To define the distribution of neuroendocrine (NE) cells in the different compartments of the verumontanum (utricle, ejaculatory ducts, main prostatic ducts) in relation to other areas of the prostate.Materials and methods
A retrospective study was conducted of 30 radical prostatectomy specimens processed in toto as whole-mount sections. Among these cases, 15 patients had received a preoperative short course of total androgen blockade. The distribution and number of NE cells in the prostatic utricle and in normal areas of the prostate were analysed using chromogranin A (CgA) and serotonin immunohistochemistry; prostate-specific antigen (PSA) immunostaining was performed systematically on a consecutive section. Six cases of endometrioid carcinomas were also investigated using these methods.

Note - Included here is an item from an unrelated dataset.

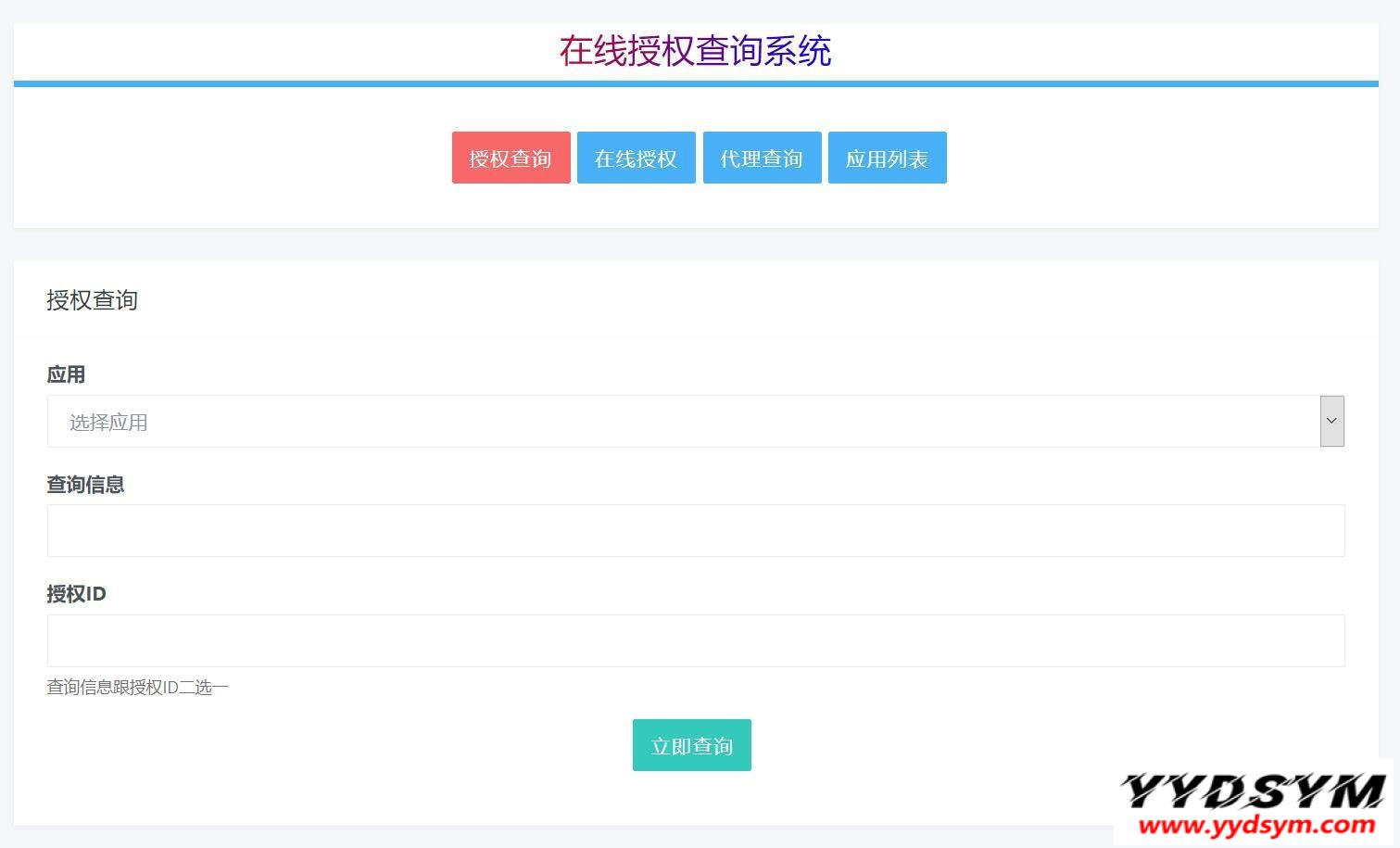Click the 应用 field label

pos(66,374)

The vascularization of the verumontanum was assessed by factor VIII immunohistochemistry and examined in relation to vascular endothelial growth factor (VEGF) immunohistochemistry.Results
There were significantly more NE cells in the prostatic utricle than in the main prostatic ducts of the verumontanum and the peripheral prostatic acini. In the ejaculatory ducts, there were NE cells only in the extreme distal portion. Cells immunoreactive for PSA were present at the level of the utricle and the extreme distal portion of the ejaculatory ducts. The distribution, number and shape of NE cells were unaltered by hormonal treatment. NE cells of the verumontanum were positive for VEGF expression. Factor VIII detected more vessels around the utricle and ejaculatory ducts. NE cells (positive for CgA and serotonin) were observed in three cases of endometrioid carcinoma.Conclusion
The high concentration of NE cells found in the prostatic utricle suggests a possible role for these cells in human fertility. Moreover, neuroendocrine differentiation in endometrioid (large duct) carcinoma, documented for the first time, supports the concept that this cancer type is a variant of a conventional adenocarcinoma.